Glasgow’s Kelvingrove Museum has unveiled a new display dedicated to a World War Two fighter pilot.
Paisley-born Archie McKellar was the first British serviceman to shoot down a German plane over the UK during the war, and the squadron leader’s actions have been immortalised as part of the display.
Forming part of the wider Conflict and Consequences gallery, the new exhibit will show the exploits of Mr McKellar, as well as that of the rest of the 602 Auxiliary Air Force Squadron during the fighting.
A number of items from the squadron’s collection have been donated to the museum for the exhibit, including a panel from the German plane shot down by Mr McKellar, on October 28, 1939, which was used to study Nazi aircraft design.
The pilot took out the enemy craft over Humbie, near Edinburgh.
Roddy MacGregor, honorary secretary of the 602 Squadron Museum Association, was among the first to see the exhibit on Monday.
He said: “We’ve relished the opportunity to work with the team at Glasgow Museums to create this new display on the 602 Squadron’s actions at the start of World War Two.
“We very much hope it will add to the important conversation about the human side of conflict today.”
Colin McKellar, a relation of the squadron leader, was also in attendance.
He said: “It is wonderful to see Archie McKellar’s story on show in Kelvingrove Museum. I have long admired Archie’s contribution to the war effort and it’s fitting it is recognised in the new display.
“I am sure Archie would be quietly moved to see his squadron’s achievements marked in this way.”

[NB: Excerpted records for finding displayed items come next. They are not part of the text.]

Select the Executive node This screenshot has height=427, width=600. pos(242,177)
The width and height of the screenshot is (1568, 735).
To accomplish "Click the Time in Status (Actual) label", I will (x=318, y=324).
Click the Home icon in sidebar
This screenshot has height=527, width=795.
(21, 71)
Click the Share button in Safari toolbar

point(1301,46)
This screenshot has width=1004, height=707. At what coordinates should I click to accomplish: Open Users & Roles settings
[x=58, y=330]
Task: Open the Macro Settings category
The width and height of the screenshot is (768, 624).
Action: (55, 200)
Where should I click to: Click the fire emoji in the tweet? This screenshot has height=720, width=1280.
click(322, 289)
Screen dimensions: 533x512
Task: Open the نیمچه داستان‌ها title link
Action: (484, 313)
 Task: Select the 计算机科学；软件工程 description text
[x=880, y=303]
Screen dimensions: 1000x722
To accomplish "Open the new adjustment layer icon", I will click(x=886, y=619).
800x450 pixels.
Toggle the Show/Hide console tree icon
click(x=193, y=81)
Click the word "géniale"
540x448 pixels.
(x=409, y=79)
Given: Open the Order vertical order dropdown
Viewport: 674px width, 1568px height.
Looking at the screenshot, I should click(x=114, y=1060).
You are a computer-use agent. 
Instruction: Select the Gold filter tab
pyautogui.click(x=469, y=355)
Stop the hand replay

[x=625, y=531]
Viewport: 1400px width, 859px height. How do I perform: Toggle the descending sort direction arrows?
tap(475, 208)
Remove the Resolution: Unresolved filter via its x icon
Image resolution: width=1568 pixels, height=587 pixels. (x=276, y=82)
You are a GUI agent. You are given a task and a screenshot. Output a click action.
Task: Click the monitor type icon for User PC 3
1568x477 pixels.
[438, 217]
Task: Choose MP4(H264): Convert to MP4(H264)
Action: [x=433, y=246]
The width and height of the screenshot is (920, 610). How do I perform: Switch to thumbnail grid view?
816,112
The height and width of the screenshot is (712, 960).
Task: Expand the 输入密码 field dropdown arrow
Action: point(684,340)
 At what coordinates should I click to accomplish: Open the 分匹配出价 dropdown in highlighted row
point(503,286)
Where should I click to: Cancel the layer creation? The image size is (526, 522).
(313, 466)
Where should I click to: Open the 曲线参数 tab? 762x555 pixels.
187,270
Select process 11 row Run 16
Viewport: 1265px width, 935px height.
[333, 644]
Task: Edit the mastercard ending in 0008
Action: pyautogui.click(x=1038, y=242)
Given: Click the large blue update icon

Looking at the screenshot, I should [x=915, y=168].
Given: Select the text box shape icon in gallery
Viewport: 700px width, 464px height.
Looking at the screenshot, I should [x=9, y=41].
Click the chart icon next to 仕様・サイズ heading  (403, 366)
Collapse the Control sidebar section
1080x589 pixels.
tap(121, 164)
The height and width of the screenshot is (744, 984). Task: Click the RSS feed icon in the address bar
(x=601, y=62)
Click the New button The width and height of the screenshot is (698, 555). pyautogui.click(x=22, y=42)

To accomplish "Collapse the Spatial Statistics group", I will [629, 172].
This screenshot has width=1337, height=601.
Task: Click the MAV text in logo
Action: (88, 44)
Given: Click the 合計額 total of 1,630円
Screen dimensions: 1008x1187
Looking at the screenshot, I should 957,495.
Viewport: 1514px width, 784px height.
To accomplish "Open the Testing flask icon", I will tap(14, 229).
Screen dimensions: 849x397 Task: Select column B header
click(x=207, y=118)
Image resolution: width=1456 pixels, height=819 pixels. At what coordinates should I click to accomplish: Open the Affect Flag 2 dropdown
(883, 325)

The panel will be joined by a number of letters sent by Mr McKellar, as well as photographs and a portrait of the former fighter pilot.
Glasgow Museums curator John Messner added: “Archie’s story is a fantastic addition to the displays already to be found in the Conflict and Consequences Gallery, which give insight into the human impact of war.
“The objects bring his story to life, and its thanks for the 602 Squadron Museum that these have been saved for posterity.”
Mr McKeller went on to be awarded the Distinguished Flying Cross and Bar and the Distinguished Service Order for shooting down 21 enemy planes – including five in one day.
Just 14 months into his flying career, Mr McKeller was killed in action after being shot down over Kent in November 1940, aged 28.